Difference between revisions of "Part:BBa K1680015"

Latest revision as of 03:16, 27 September 2015

pRS315 yeast shuttle vector with Biobrick MCS

This part is a biobricked shuttle vectors for Saccharomyces cerevisiae. It is part of a vector series with different auxotrophy markers (Part:BBa_K1680014, Part:BBa_K1680016). The vector was made compatible with the RFC10 standard and also contains a RFC10 cloning site. This part is derived from the wild type pRS315 vector Part:BBa_K950010.

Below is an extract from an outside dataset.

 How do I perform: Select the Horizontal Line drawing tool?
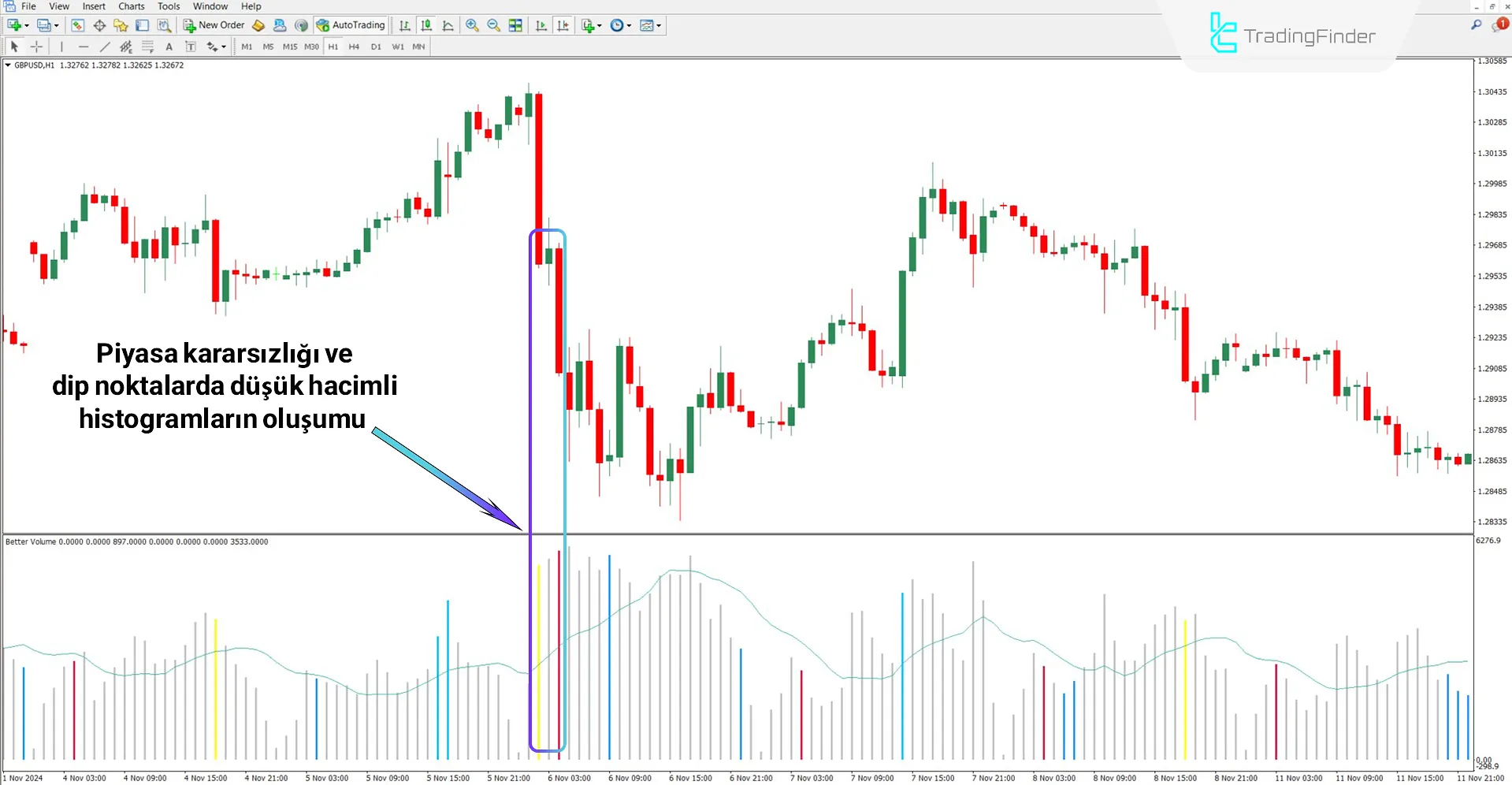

• Request concerning submission for plasmid backbone was sent to HQ on 09/17

Further - not biobrick compatible - versions of this vector with different inserts can also be found in the registry: Part:BBa_K106006, Part:BBa_K106014, Part:BBa_K106670, Part:BBa_K106672, Part:BBa_K106693, Part:BBa_K106697, Part:BBa_K106698

This part encodes for an ampicillin resistance gene and replicates to high-copy numbers in E. coli. Furthermore, the CEN6/ARS4 (Chromosome VI centromere/Autonomously Replicating Sequence 4) cassette ensures that the plasmid stays at a low copy number in yeast, because they are treated as pseudo chromosomes. The vector also encodes for a LEU2 gene, which is used as an auxotrophy marker in yeast.

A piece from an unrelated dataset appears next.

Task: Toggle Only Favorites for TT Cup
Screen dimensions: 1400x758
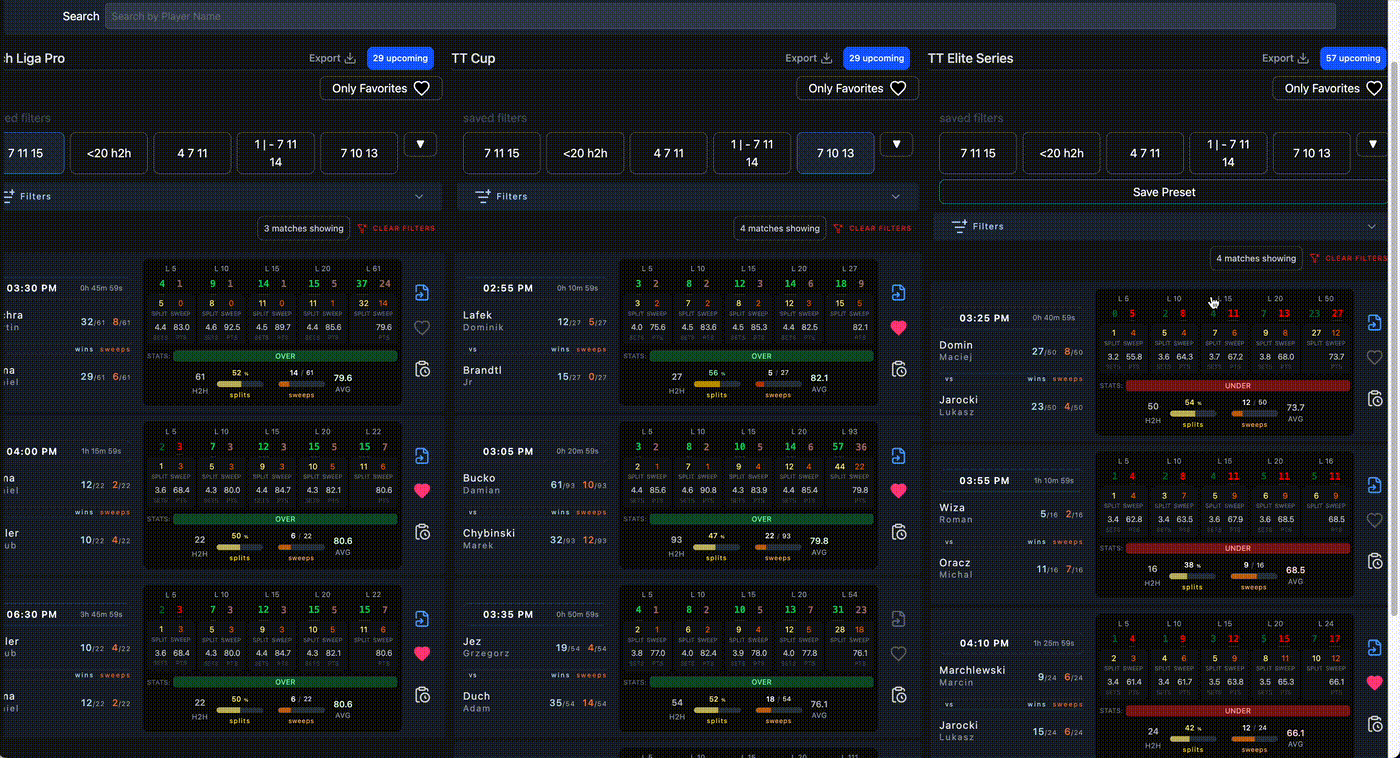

This part is mutagenized version of the wild type pRS315 vector (Sikorski 1989).

A EcoRI restriction site in the backbone was removed by mutagenesis PCR (see lane 1 & 2 in figure). Exchange of the wild type MCS for RFC10 compatible MCS could be shown by restriction with SalI restriction: The enzyme linearizes the vector with old MCS (lane 3) but does not cut the vector with the new MCS, as indicated by presence of supercoiled DNA (lane 4).

Agarose Gel of different Versions of the pRS313 vector. Lane 1: wild type vector, cut with EcoRI; lane 2: mutagenised vector cut with EcoRI; lane 3: mutagenised vector cut with SalI; lane 4: vector with RFC10 MCS cut with SalI.

Sequence and Features

This part is a RFC10 compatible shuttle vector for yeast.